> **Data records**
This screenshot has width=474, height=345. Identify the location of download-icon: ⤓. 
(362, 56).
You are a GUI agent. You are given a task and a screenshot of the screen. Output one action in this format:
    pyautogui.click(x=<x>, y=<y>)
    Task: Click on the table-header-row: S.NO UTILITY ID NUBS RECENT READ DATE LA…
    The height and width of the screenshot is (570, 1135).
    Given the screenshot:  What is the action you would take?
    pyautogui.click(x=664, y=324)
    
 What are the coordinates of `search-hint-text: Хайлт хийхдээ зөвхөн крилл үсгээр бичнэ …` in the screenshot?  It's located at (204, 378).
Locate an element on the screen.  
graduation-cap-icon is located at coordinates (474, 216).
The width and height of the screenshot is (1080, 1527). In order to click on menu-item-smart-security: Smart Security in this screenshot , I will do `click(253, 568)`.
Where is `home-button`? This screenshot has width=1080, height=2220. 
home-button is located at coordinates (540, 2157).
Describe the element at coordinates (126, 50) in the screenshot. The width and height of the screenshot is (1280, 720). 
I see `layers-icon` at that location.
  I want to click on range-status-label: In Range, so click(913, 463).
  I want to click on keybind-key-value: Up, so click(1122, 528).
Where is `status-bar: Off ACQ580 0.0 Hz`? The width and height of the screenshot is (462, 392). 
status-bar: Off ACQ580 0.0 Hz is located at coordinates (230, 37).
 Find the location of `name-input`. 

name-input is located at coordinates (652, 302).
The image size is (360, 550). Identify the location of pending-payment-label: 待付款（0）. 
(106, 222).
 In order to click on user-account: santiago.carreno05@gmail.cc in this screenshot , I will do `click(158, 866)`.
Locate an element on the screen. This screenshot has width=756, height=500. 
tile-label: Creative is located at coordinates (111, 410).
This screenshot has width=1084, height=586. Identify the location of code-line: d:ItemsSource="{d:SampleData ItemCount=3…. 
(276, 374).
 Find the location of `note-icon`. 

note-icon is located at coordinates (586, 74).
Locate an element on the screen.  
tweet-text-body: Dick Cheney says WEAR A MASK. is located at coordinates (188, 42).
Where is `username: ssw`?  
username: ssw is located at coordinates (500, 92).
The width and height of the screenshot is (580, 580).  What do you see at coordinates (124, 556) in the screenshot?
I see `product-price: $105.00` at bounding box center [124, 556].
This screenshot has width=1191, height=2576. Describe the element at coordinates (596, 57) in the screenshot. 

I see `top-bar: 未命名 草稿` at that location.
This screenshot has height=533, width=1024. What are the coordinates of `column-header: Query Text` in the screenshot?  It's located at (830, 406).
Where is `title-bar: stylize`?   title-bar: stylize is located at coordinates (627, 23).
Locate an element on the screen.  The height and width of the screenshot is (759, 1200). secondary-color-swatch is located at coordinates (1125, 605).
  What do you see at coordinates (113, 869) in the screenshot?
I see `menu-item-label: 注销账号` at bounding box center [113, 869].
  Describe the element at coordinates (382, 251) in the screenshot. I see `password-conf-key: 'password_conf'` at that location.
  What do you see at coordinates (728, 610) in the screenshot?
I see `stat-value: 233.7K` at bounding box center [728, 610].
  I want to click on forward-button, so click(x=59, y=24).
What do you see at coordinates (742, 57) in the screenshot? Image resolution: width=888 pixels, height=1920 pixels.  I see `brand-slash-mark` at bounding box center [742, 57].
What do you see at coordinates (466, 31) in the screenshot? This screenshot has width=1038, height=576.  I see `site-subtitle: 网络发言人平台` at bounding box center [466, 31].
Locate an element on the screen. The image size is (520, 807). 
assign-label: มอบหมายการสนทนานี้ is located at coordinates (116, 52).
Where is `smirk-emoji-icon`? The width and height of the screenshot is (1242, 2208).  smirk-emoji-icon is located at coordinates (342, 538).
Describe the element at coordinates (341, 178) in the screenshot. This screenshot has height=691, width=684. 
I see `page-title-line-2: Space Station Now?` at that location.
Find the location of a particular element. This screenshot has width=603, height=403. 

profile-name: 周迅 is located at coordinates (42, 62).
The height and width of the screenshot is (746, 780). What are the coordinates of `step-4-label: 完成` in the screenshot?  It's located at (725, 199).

> **The problem**
Copy the lines of the material verbatim, from the line containing "I want to click on forward-button, so" through the line containing "assign-label: มอบหมายการสนทนานี้ is", both included.

> **Exercise answer**
  I want to click on forward-button, so click(x=59, y=24).
What do you see at coordinates (742, 57) in the screenshot? Image resolution: width=888 pixels, height=1920 pixels.  I see `brand-slash-mark` at bounding box center [742, 57].
What do you see at coordinates (466, 31) in the screenshot? This screenshot has width=1038, height=576.  I see `site-subtitle: 网络发言人平台` at bounding box center [466, 31].
Locate an element on the screen. The image size is (520, 807). 
assign-label: มอบหมายการสนทนานี้ is located at coordinates (116, 52).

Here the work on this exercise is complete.